Procede en consecuencia la aplicación de la nueva Ley con carácter retroactivo, por ser ella más favorable al reo, lo que llevará como consecuencia la eliminación de una de las dos penas impuestas de forma conjunta. De dichas penas, multa y trabajos en beneficio de la comunidad, el artículo 33 del Código Penal , establece la mayor gravedad de la pena de multa respecto de la de trabajos en beneficio de la comunidad. Pero, siendo esto así, resulta igualmente que el artículo 49 del mismo texto legal establece que los trabajos en beneficio de la comunidad no podrán imponerse sin el consentimiento del penado, y no constando en la presente causa la emision de tal consentimiento, opta la Sala por la imposición de la pena de multa como pena única, en la forma y con las condiciones establecidas en la resolución recurrida.

QUINTO .- No existen motivos para imponer las costas del recurso que han de ser declaradas de oficio.

Fallo

Se ESTIMA PARCIALMENTE el recurso de apelación formulado por Andrés y en consecuencia, se REVOCA PARCIALMENTE la sentencia dictada en fecha 28 de diciembre de 2010 por el Juzgado de lo Penal nº 5 de Madrid en el Juicio Oral nº 96/2009 en el sentido de eliminar la pena de trabajos en beneficio de la comunidad que le ha sido impuesta al acusado, manteniendo íntegramente el resto de los pronunciamientos del FALLO.

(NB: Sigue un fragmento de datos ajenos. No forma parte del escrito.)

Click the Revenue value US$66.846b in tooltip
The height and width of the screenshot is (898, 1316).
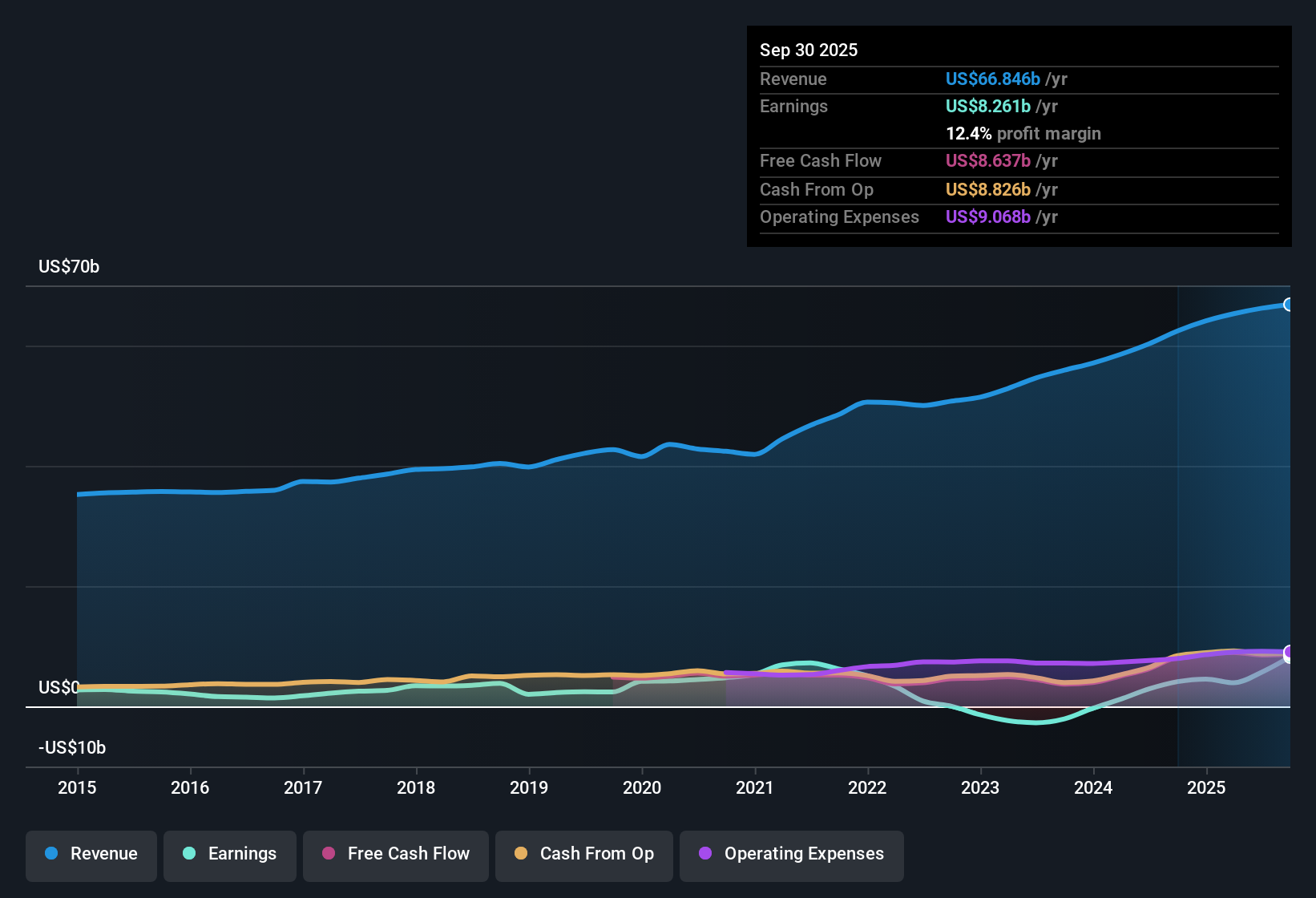tap(993, 79)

Las costas procesales causadas en esta instancia se declaran de oficio.

Contra la presente resolución no cabe recurso alguno.

Devuélvanse las actuaciones al Juzgado a quo con certificación de la presente resolución a los fines procedentes.

Así por esta mi sentencia, de la que se llevará certificación al Rollo de la Sala, lo pronunciamos, mandamos y firmamos.

PUBLICACIÓN.- Leída y publicada fue la anterior sentencia por la Ilma. Sra. Magistrada Ponente, estando celebrando audiencia pública en el mismo día. Doy fe.